Please install the AQUAS pipeline before proceeding. Note that this pipeline is still under some development and might be changing in non-backwards-compatible ways. Our code has been tested with commit 7b7dd27d42d46ac52f5687f80904c576d1b6595d of the AQUAS pipeline.

To create the processed data that we provided above, you may run the following steps:

  1. Follow steps 1-3 of the above section.

  2. Download the files corresponding to GM12878 and GM18526: http://gbsc-share.stanford.edu/chromovar/rawdata/mapped/bam/personal/reconcile/dedup/

  3. Run python prepData.py make_intervals hg19. You only need to do this once.
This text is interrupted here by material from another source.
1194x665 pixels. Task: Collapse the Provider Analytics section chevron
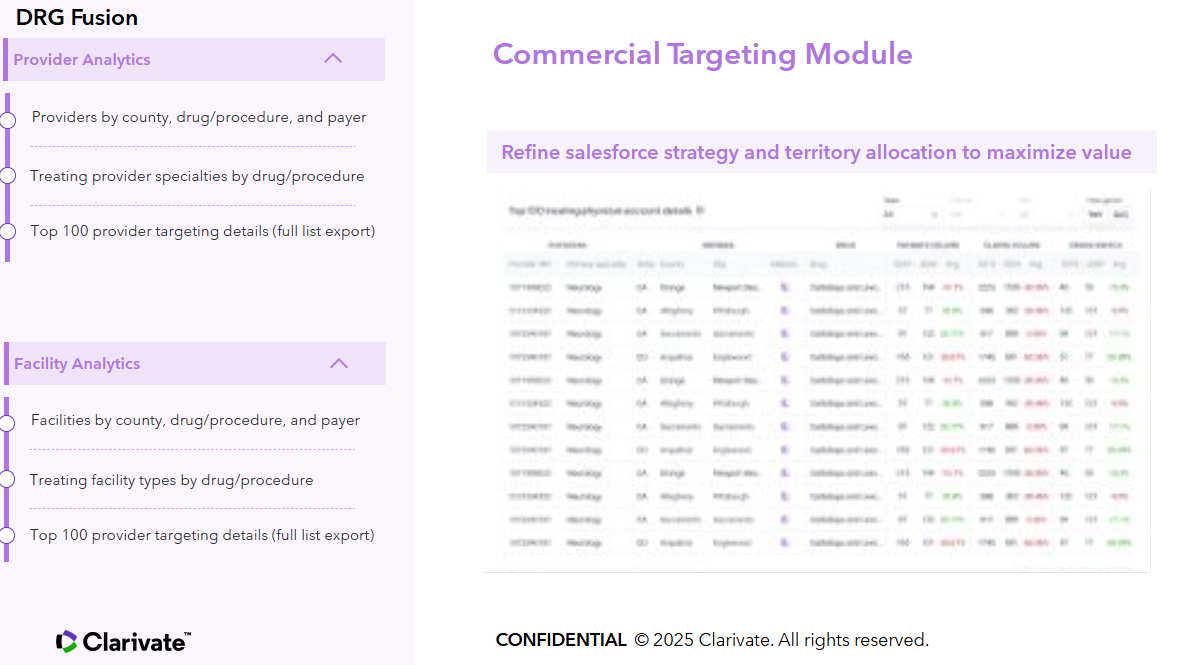point(333,59)
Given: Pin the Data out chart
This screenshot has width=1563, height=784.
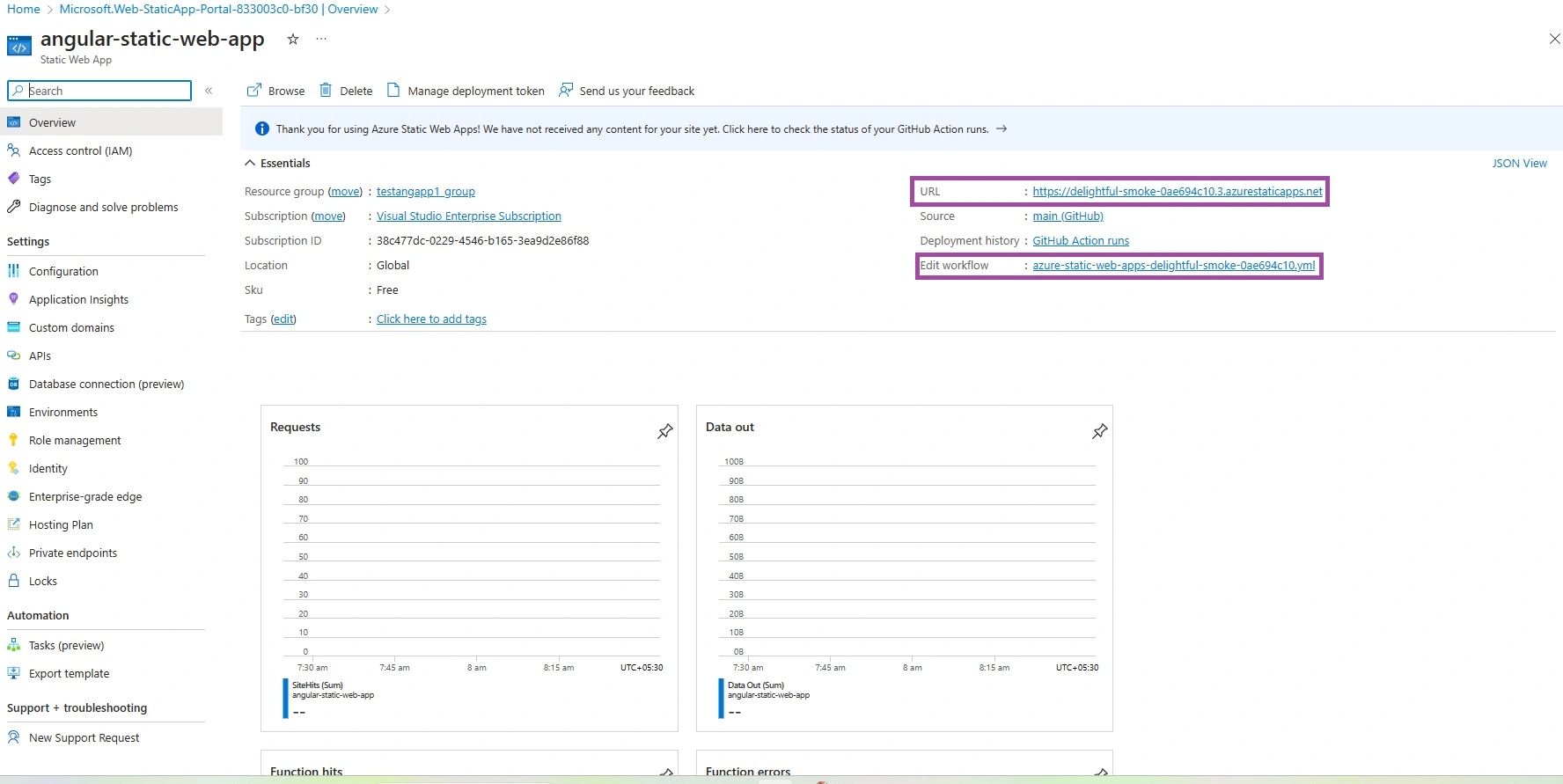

  4. Run python prepData.py run_GM_pipeline.

This code assumes that you've downloaded the files to a shared location (REMOTE_ROOT, specified in diConstants.py). It makes copies of the files in a local directory, RAW_ROOT, before proceeding. This setup is useful if REMOTE_ROOT is shared across multiple machines and RAW_ROOT is local to the machine that you're running the code on, because there will be a lot of IO operations that will be faster if done locally. If you do not need this, modify merge_BAMs() in prepData.py to remove the copying.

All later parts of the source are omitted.